A Violation of Older People's Human Rights
Elder abuse can be defined as "a single, or repeated act, or lack of appropriate action, occurring within any relationship where there is an expectation of trust which causes harm or distress to an older person". Elder abuse can take various forms such as physical, psychological or emotional, sexual and financial abuse. It can also be the result of intentional or unintentional neglect.
In many parts of the world elder abuse occurs with little recognition or response. Until recently, this serious social problem was hidden from the public view and considered mostly a private matter. Even today, elder abuse continues to be a taboo, mostly underestimated and ignored by societies across the world. Evidence is accumulating, however, to indicate that elder abuse is an important public health and societal problem.
Scope of the problem
A 2017 study based on the best available evidence from 52 studies in 28 countries from diverse regions, including 12 low- and middle-income countries, estimated that, over the past year, 15.7% of people aged 60 years and older were subjected to some form of abuse. This is likely to be an underestimation, as only 1 in 24 cases of elder abuse is reported, in part because older people are often afraid to report cases of abuse to family, friends, or to the authorities. Consequently, any prevalence rates are likely to be underestimated.
Although rigorous data are limited, the study provides pooled prevalence estimates of number of older people affected by different types of abuse:
- psychological abuse: 11.6%
- financial abuse: 6.8%
- neglect: 4.2%
- physical abuse: 2.6%
- sexual abuse: 0.9%
Globally, the number of cases of elder abuse is projected to increase as many countries have rapidly ageing populations whose needs may not be fully met due to resource constraints. It is predicted that by the year 2050, the global population of people aged 60 years and older will more than double, from 900 million in 2015 to about 2 billion, with the vast majority of older people living in low- and middle-income countries. If the proportion of elder abuse victims remains constant, the number of victims will increase rapidly due to population ageing, growing to 320 million victims by 2050.
Addressing Elder Abuse
Elder abuse is a problem that exists in both developing and developed countries yet is typically underreported globally. Prevalence rates or estimates exist only in selected developed countries — ranging from 1% to 10%. Although the extent of elder mistreatment is unknown, its social and moral significance is obvious. As such, it demands a global multifaceted response, one which focuses on protecting the rights of older persons.

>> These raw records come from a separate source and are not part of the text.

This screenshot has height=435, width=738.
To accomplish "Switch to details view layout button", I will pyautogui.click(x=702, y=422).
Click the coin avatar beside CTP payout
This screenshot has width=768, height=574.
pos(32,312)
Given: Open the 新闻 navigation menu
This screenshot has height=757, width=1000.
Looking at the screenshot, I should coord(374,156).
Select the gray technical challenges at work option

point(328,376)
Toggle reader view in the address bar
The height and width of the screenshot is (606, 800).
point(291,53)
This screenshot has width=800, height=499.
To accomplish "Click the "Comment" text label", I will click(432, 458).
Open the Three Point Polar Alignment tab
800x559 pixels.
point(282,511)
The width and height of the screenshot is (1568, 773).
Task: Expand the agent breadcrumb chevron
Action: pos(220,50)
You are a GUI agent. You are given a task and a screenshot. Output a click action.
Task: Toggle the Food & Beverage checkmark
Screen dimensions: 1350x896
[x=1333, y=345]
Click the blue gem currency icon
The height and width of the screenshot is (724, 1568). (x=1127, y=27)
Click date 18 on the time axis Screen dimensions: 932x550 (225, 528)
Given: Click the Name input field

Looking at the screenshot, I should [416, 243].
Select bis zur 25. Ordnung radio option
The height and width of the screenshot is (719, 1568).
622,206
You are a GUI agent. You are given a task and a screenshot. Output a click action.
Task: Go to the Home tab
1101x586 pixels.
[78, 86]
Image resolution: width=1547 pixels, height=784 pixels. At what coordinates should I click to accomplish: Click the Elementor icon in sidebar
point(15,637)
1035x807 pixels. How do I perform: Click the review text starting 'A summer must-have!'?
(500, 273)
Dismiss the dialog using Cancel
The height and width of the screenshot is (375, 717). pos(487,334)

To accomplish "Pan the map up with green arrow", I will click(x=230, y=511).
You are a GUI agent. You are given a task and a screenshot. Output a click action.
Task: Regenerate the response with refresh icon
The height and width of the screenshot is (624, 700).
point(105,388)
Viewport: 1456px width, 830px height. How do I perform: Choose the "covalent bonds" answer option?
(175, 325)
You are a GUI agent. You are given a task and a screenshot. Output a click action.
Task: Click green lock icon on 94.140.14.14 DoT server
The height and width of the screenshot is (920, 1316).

Approaches to define, detect and address elder abuse need to be placed within a cultural context and considered along side culturally specific risk factors. For example, in some traditional societies, older widows are subjected to forced marriages while in others, isolated older women are accused of witchcraft.
From a health and social perspectives, unless both primary health care and social service sectors are well equipped to identify and deal with the problem, elder abuse will continue to be underdiagnosed and overlooked.
Financial Abuse of Older People
Recent research findings draw specific attention to financial exploitation and material abuse of older persons as a common and serious problem. Based on available evidence, 5 to 10 per cent of older people globally may experience some kind of financial exploitation. However, such abuse often goes unreported, partly due to shame and embarrassment on the part of the victims or their inability to report it because of cognitive and other impairments, and most prevalence studies are based on self-reported surveys.
Financial exploitation takes many forms. In developed countries, the abuse often encompasses theft, forgery, misuse of property and power of attorney, as well as denying access to funds. The overwhelming majority of financial exploitation in less developed countries includes accusations of witchcraft that are used to justify property grabbing, ejection from homes of and denial of family inheritance to widows. Risk factors for falling victim to financial exploitation range from social isolation and cognitive impairment to emotional or physical dependence on the perpetrator, financial dependence of the abuser on the older person, certain living arrangements, poverty, widowhood and lack of support networks, in addition to ageism and other types of prejudice, discriminatory inheritance systems, as well as weak police and criminal justice systems.